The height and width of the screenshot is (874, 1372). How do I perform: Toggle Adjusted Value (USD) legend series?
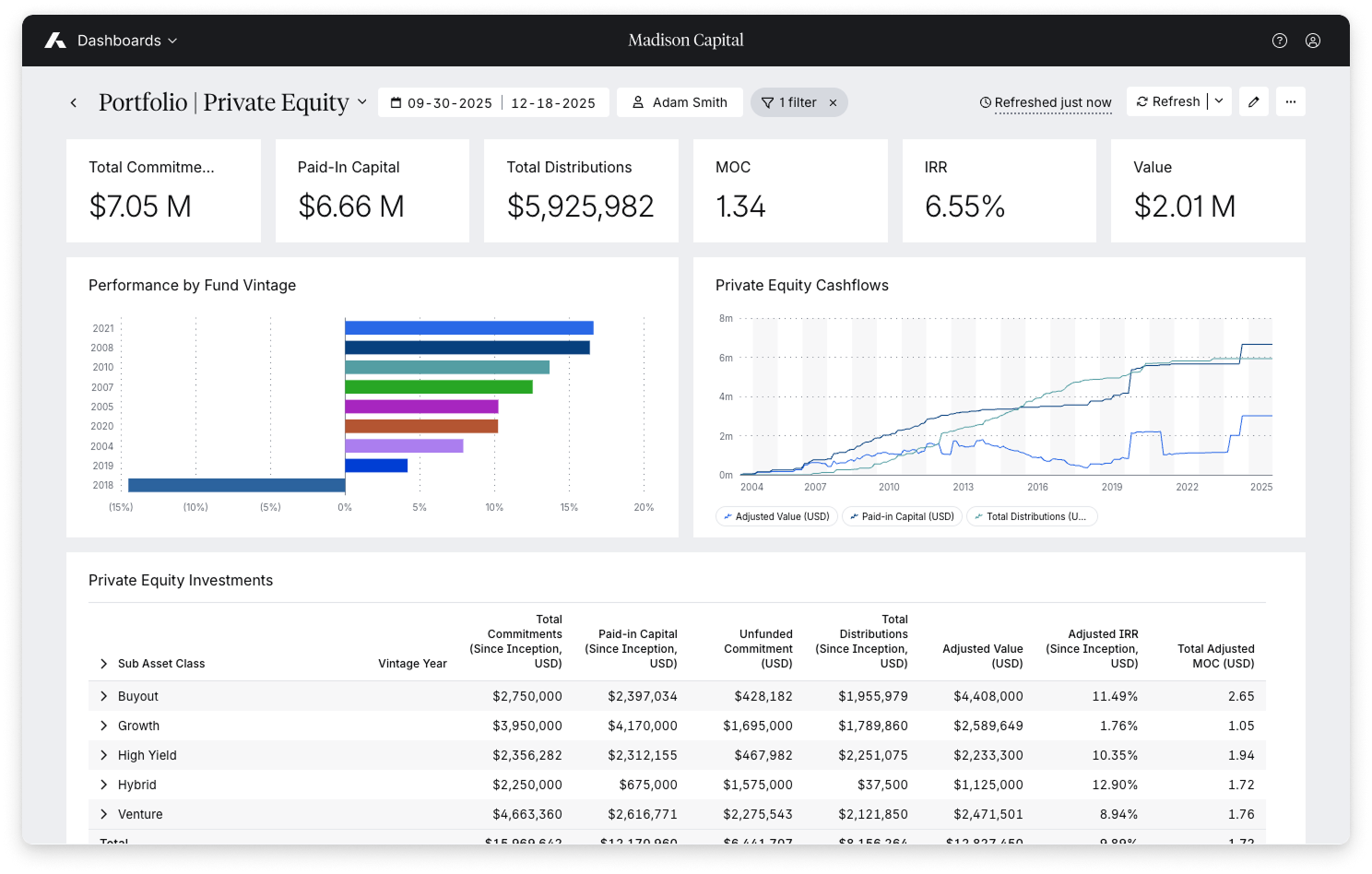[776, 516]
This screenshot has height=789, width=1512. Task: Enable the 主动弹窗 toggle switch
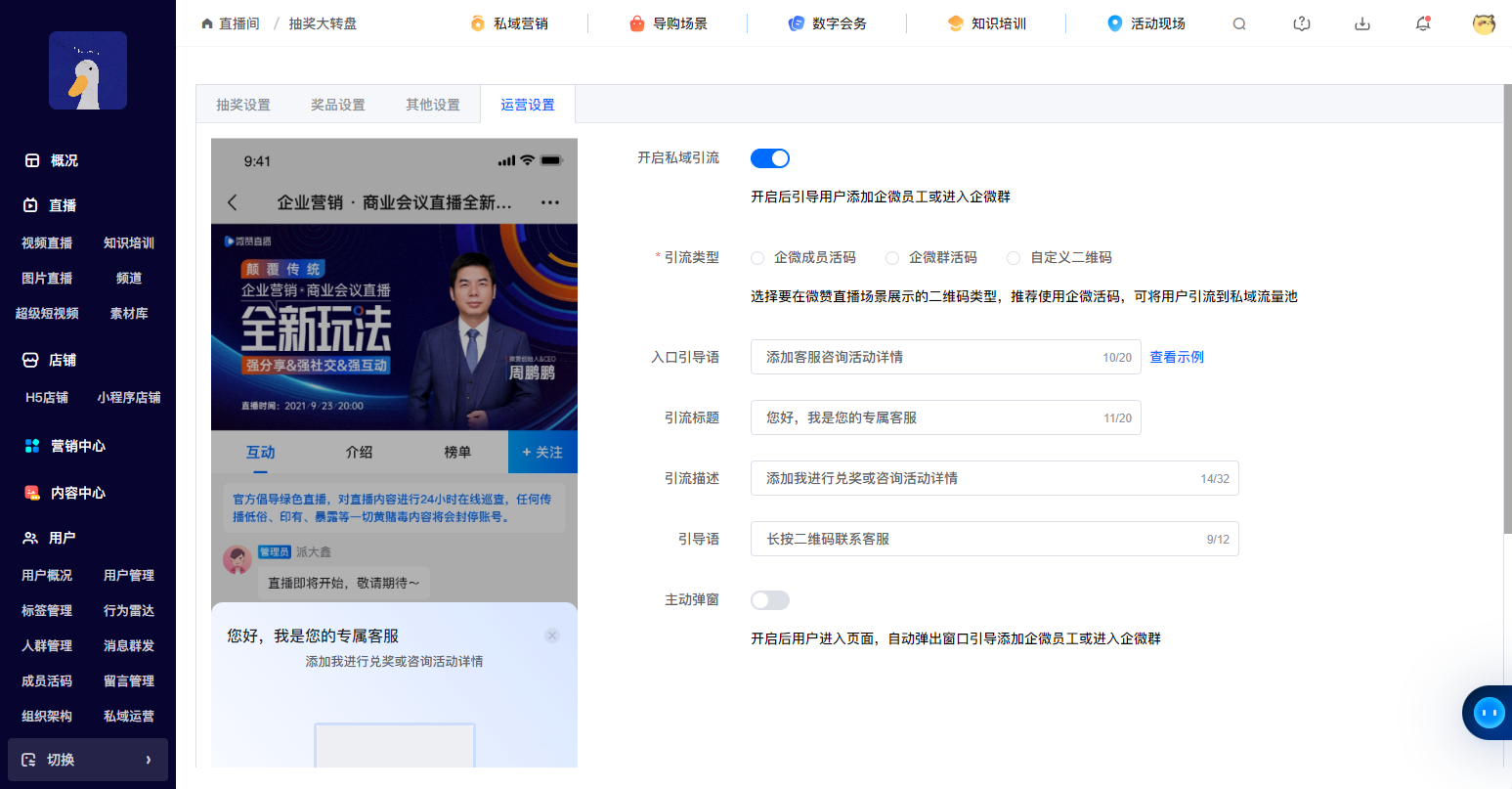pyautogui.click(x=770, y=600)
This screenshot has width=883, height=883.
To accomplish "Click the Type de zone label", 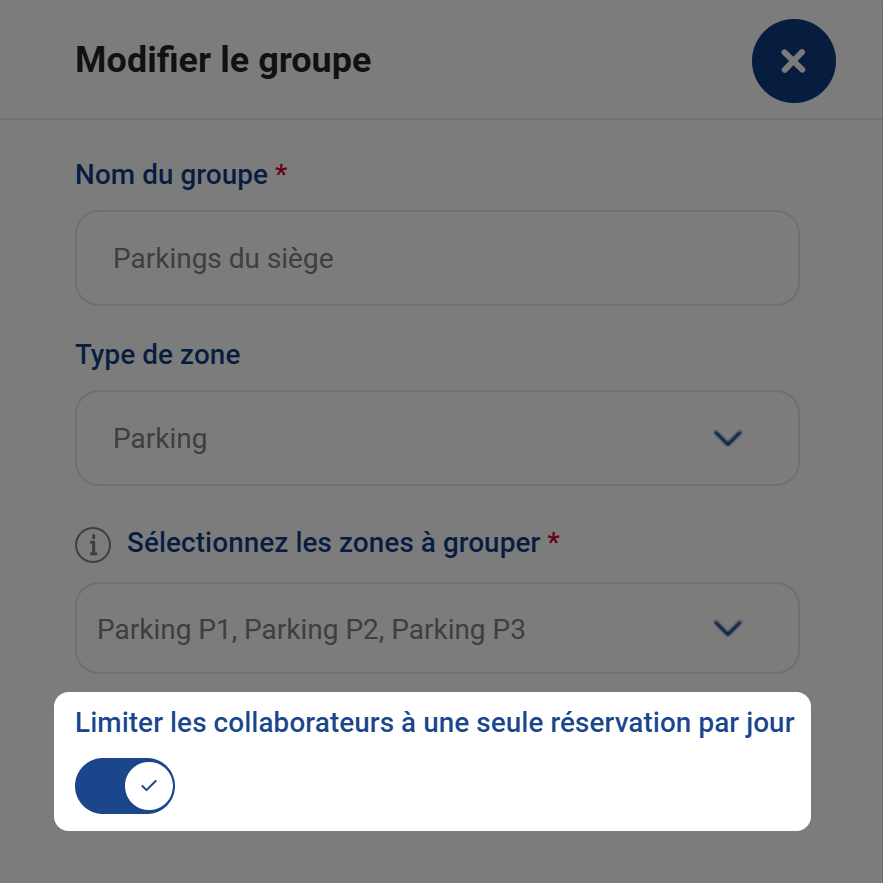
__________________________________________________
WHAT YOU WILL DO - Would you please transcribe the listing in full, exactly, while omitting the images?

WRITTEN REPLY -
The height and width of the screenshot is (874, 1372). How do I perform: Toggle Adjusted Value (USD) legend series?
[776, 516]
This screenshot has height=789, width=1512. Task: Enable the 主动弹窗 toggle switch
pyautogui.click(x=770, y=600)
This screenshot has width=883, height=883.
To accomplish "Click the Type de zone label", 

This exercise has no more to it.